Interesting

Interesting was Originally Posted on September 10, 2013 by

I just did a quick check at Bankrate.Com and the best CD rate at this time is a measly 1% and you have to put in $25,000 to start.

The best Money Market Account is about 1% and you need a minimum of 410,000.

While you have to tie your money up now for 3 years minimum, would you like to be making over 8% per year? Easy!

A while back, a friend and I went to a casino in the Bahamas. They had a slot promotion going on and I noticed something odd. The casino money carts kept being wheeled to the machines and the casino people kept filling up the machines with money, a lot like a candy machine is restocked. If you know slots, that is quite unusual and meant that these machines kept paying out. With regular slots, you put money in, pull the handle and the machine takes most of your money. Oh you might win some in the short term, but generally you lose more than you win, long term.

Let’s say that you find a machine that pays out. You put in a quarter and it pays 30 cents, put in another quarter and it pays 28 cents, another quarter brings 40 cents, another brings 35 cents. You play for 20 minutes like this and all of a sudden the machine takes your quarter. Over that time, maybe you made $13 and lost $2. Would you stay at that machine? Is it called an investment if you make more than you lose?

I remind you that P2P (peer to peer) lending is still a viable way to make money. You open an account with a lender such as Prosper.Com or LendingClub.com, fund the account with as little as perhaps a couple hundred dollars and invest away. I use Prosper but just created a LendingClub account also, so my comments are based upon Prosper and a bit by the latter.

Setting up an account takes all of a minute or two. Then funding is tying in a checking account (acct number and routing number) or a bank transfer or send in a check.

When those funds appear (a couple of days) you will login and decide which loans to invest in. These sites do all the research and you decide if you think the person should have any of your money. The sites also give you the ability to invest in many loans at one time and that is a suggestion, invest a little in a lot of loans. By doing so, you limit the chances that one bad loan will hurt you significantly.

With my very conservative investment at Prosper, I am returning 8.98% per year and of the 11 loans (notes) I have invested in, not one has had a late payment or defaulted. 5 of those 11 have been paid off and some of them paid off early, limited larger interest to me. I hate it when people pay off a loan too fast :-)

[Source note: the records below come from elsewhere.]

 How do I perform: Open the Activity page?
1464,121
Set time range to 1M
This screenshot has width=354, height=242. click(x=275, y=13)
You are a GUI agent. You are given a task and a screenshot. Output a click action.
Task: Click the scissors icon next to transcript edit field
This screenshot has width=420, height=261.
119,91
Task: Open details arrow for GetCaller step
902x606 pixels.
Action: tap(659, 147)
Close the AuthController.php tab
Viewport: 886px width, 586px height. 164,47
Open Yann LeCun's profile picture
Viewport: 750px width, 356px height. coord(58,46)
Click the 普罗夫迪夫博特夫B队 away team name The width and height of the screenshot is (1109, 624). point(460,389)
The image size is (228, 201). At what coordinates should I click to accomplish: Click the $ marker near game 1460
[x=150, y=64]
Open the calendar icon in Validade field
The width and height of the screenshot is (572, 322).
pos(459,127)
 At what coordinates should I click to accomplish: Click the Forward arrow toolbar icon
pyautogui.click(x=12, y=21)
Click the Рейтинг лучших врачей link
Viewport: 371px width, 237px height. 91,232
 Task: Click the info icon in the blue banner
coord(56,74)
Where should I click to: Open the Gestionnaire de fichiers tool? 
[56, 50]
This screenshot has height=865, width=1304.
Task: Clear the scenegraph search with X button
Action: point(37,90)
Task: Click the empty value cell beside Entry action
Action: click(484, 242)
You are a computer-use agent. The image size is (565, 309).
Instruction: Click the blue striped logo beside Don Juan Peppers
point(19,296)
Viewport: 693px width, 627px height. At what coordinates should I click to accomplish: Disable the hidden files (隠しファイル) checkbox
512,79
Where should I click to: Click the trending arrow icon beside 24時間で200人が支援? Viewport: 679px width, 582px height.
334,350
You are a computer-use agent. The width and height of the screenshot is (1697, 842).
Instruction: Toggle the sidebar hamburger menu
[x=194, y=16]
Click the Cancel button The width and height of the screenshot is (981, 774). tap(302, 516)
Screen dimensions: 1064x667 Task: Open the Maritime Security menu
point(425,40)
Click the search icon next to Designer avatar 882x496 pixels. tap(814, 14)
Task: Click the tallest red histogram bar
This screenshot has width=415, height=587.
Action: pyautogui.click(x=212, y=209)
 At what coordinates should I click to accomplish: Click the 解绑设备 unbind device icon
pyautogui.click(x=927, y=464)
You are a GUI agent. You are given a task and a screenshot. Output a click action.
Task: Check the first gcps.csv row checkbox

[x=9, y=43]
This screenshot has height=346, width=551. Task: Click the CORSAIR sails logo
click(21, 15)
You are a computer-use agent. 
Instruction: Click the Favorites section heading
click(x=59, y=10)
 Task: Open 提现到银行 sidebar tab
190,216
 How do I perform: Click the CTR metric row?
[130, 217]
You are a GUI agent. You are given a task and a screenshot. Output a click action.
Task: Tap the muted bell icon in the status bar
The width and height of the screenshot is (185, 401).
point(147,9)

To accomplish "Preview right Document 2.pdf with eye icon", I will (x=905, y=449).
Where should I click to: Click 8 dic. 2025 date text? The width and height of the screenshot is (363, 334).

Many of these people may not have been able to get a loan at a traditional bank because they have high debts. For example a person might have $10,000 in credit card debt and be at 85% of their limit. A bank might turn them down, but I may not. I may invest $25 or more because they say they are going to take this 11% loan and pay off their credit cards which may be up at 21% interest. By then paying off the high interest cards with this loan, they immediately have cashflow and their monthly expense of debt may have just halved. Their credit score goes up because they are paying off loans responsibly.

You get to decide who to invest in, you decide how much to invest and you get interest as they pay their loan.

You are given information and statistics as to what percentage of these loans goes bad, and that information also determines the interest rate the recipient pays on the loan.

It really is a simple process and you can start with a small amount of money and test the waters. I think if you try P2P lending, you will like it. I literally have put some money in an account, fund some loans and sit back as my account accumulates interest at a great rate (compared to other ways).

With stocks, you can invest and hope that it goes up in value, but any major or minor news item could send your stock into deep water. With these loans, you have a choice, a lot like bonds. You can choose a low rick of perhaps someone paying 7% with a 1% loss rate, or take a bit riskier chance with a loan paying 27% with a 14% loss rate. That last loan category, if you chose an random number of loans would pay 27% minus 14% loss and still net you 13%. I think if you chose more carefully than random, you could get higher than that 13% return rate.

I don’t invest in loans where the person is trying to fund a wedding, honeymoon or vacation. I saw a listing where a businessman was asking for a large amount to help him buy a boat. He had lots of credit card usage, didn’t say he was paying off the cards, just buying a boat. Did he realize that a boat is a hole in the water that you throw money in? If he has to borrow to buy a boat, can he afford to dock it, fuel it, do maintenance, etc? Do the newlyweds understand that if they have to borrow $10,000 or more to get married, how can they afford to live? Why not pay off bills and save for a big honeymoon later. Those are the thought that come to me as I read listings.

Someone borrowing money for purposes not disclosed, no way! However, I will invest in some businesses trying to get going, especially if they are knowledgeable about the field they are entering. Someone who worked at a job for someone else who wants to start a similar business would be a better choice.

As I say, I’m not the savviest investor but this way is simple and you know the risks up front.